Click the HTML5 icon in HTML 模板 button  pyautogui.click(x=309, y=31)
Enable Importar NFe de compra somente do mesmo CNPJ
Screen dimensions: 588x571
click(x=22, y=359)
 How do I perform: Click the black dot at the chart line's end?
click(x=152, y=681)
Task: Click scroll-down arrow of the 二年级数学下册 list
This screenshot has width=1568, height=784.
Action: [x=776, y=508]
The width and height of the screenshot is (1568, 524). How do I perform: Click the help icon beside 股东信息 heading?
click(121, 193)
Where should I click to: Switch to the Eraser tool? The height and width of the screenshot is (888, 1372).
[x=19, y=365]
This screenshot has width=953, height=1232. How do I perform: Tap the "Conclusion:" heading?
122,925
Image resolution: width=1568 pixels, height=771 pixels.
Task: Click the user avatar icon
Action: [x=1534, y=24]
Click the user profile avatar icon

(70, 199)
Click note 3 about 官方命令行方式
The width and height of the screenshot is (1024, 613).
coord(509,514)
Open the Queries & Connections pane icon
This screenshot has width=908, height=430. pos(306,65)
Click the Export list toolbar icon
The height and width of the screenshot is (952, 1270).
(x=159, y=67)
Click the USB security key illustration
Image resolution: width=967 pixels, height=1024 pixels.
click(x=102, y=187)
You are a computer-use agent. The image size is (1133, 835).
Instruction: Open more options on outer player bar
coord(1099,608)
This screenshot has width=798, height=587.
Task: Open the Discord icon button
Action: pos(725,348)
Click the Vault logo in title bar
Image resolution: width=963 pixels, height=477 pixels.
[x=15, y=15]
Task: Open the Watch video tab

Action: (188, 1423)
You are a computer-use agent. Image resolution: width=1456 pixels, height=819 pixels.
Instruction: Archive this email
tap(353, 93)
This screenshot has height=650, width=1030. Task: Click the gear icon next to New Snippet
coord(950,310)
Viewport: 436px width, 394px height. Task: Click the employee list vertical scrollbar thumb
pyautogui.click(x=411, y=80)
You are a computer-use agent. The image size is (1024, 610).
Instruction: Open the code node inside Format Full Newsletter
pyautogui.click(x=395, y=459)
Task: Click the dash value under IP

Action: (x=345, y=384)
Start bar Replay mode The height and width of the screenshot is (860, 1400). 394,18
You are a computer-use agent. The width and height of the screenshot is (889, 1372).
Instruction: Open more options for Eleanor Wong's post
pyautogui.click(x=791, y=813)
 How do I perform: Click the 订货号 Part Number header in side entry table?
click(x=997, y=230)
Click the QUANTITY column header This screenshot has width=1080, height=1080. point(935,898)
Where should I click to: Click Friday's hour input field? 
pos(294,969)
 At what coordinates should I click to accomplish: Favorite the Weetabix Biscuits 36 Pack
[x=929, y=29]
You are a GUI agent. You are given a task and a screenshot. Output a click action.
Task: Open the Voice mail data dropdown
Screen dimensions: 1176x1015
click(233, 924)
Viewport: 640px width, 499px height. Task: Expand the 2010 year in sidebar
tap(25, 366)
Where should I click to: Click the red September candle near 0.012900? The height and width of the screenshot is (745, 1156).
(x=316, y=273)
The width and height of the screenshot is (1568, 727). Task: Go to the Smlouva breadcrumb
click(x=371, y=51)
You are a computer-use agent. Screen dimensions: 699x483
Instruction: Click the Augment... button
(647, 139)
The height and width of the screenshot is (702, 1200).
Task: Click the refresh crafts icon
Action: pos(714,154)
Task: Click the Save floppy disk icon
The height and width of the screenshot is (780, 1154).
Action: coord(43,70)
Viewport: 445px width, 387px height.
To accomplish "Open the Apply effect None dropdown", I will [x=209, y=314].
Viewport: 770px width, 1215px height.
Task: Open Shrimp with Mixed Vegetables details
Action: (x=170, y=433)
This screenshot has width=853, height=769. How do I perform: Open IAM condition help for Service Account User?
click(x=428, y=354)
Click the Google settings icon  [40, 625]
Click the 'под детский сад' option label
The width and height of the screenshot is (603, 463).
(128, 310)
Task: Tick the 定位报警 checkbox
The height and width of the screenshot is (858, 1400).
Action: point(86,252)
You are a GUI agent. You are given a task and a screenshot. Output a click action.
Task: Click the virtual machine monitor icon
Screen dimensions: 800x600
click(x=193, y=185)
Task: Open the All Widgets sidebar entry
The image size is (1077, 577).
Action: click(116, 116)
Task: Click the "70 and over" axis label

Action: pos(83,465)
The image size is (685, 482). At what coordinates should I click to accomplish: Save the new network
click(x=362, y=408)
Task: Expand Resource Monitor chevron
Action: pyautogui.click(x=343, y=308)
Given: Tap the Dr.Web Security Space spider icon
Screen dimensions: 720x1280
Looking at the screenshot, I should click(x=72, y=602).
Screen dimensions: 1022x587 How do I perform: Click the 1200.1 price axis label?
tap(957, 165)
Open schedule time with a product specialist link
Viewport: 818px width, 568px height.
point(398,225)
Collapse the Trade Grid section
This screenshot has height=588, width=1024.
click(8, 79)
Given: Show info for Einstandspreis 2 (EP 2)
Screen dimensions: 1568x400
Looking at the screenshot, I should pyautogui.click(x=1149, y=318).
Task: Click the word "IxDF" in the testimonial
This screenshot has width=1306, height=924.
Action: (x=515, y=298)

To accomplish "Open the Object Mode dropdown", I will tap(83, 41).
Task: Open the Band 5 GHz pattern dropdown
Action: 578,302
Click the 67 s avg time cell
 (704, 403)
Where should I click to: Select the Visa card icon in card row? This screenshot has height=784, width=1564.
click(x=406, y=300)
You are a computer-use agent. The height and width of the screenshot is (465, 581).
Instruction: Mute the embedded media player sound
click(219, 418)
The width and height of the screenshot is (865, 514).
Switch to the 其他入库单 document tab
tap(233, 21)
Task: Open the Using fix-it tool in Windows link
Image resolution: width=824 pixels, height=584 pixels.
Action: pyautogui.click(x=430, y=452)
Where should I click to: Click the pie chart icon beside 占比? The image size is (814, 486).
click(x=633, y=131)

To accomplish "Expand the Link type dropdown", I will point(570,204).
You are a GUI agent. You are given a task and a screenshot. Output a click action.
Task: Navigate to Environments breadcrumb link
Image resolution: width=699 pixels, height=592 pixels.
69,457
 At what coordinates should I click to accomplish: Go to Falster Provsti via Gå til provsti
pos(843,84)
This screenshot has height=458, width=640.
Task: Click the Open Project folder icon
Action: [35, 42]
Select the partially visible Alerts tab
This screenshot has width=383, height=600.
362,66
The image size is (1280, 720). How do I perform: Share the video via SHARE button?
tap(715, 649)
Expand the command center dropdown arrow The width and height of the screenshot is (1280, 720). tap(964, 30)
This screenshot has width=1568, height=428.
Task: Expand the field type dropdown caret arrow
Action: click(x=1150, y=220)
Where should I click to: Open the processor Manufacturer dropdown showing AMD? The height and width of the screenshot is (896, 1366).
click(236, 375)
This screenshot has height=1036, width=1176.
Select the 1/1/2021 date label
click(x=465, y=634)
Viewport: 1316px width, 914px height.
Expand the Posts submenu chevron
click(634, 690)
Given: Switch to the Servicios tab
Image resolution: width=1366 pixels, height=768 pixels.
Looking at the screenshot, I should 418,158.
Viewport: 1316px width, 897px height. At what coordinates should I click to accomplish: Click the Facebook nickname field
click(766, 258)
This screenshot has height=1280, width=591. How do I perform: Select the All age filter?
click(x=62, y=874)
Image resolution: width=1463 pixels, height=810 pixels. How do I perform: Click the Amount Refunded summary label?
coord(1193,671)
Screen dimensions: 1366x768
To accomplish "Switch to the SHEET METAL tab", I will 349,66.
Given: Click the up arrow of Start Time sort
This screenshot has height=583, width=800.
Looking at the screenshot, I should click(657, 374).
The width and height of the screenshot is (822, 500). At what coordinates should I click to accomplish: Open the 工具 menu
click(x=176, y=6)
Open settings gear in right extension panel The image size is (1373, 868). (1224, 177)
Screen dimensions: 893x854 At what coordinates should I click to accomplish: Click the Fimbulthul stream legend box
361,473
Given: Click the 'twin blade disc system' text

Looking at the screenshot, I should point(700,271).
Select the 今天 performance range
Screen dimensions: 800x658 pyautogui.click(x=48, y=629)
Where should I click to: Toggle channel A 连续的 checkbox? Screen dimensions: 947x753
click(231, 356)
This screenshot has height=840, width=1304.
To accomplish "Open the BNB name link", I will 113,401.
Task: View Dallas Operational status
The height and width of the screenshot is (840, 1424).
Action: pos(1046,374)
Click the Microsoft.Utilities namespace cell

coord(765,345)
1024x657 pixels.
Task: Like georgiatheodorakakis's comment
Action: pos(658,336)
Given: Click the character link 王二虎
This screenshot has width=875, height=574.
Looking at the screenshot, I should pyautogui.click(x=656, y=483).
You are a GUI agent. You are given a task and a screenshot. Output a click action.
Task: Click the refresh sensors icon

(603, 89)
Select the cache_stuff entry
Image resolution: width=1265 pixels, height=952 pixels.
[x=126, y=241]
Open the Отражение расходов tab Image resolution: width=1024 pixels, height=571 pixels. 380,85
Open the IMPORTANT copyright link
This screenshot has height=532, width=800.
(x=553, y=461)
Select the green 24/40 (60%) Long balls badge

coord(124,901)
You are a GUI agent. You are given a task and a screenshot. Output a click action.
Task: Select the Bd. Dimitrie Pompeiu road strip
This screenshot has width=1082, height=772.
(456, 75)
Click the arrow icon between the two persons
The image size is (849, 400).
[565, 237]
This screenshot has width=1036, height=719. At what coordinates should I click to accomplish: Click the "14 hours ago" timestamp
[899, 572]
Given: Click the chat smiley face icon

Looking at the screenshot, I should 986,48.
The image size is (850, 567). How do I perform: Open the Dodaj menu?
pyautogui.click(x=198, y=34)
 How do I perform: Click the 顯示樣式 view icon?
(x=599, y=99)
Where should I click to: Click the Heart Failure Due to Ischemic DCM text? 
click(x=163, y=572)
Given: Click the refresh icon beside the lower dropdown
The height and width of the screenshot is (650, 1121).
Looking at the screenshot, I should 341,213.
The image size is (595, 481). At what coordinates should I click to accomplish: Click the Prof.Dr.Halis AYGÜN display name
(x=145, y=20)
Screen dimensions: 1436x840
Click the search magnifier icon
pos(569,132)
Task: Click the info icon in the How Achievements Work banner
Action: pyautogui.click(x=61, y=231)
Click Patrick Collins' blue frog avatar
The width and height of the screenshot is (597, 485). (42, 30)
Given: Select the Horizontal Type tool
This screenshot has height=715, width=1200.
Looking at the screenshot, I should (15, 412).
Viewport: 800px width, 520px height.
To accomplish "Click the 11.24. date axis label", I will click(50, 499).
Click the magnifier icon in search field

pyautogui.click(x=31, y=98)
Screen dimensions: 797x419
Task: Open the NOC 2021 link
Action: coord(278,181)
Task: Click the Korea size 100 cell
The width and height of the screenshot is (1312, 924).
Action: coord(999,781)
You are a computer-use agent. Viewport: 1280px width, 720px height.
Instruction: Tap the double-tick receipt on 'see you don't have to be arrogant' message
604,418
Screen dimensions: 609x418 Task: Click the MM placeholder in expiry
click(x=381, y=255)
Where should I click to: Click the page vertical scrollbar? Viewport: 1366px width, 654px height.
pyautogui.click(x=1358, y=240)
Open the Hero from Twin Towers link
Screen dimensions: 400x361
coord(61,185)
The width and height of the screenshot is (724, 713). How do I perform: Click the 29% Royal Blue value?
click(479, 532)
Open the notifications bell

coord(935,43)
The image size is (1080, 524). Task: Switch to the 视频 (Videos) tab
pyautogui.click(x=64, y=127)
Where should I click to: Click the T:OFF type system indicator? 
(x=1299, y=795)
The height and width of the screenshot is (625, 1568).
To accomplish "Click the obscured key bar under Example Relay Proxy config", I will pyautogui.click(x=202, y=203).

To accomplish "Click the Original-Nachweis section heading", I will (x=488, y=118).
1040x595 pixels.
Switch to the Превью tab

☆ ☆ ☆ ☆ ☆ ☆ ☆

§ What the task asks:
Find and copy each line of the listing above that holds the word "computer".

§ Answer for this exercise:
You are a computer-use agent. The image size is (1133, 835).
You are a computer-use agent. Image resolution: width=1456 pixels, height=819 pixels.
You are a computer-use agent. The image size is (1024, 610).
You are a computer-use agent. The width and height of the screenshot is (889, 1372).
You are a computer-use agent. Screen dimensions: 699x483
You are a computer-use agent. The height and width of the screenshot is (465, 581).
You are a computer-use agent. Viewport: 1280px width, 720px height.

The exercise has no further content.